Exercise brief: All that is needed is the lines from the one containing "This screenshot has width=971, height=496." through the end of the listing, printed exactly, with no pictures among them.

(Information provided Opens)

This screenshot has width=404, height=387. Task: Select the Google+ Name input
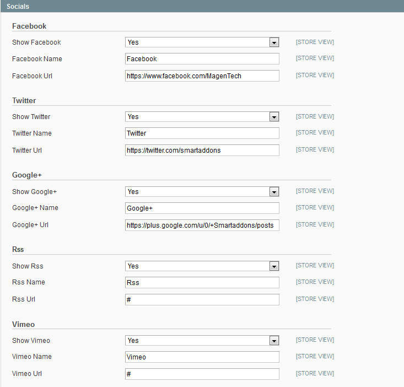click(202, 208)
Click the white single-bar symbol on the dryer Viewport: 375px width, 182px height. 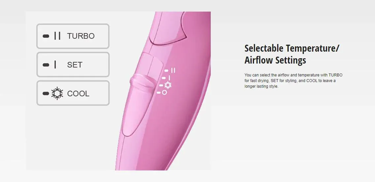[170, 78]
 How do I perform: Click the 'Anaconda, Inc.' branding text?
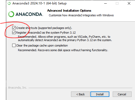[x=18, y=88]
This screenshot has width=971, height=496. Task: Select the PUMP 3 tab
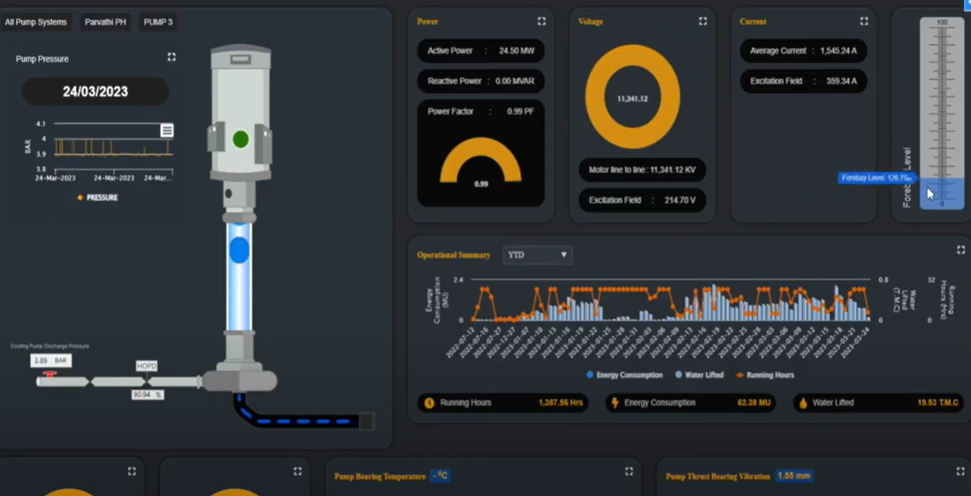point(158,22)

(Information provided Closes)

The completed task:
This screenshot has width=971, height=496. Task: Select the PUMP 3 tab
point(158,22)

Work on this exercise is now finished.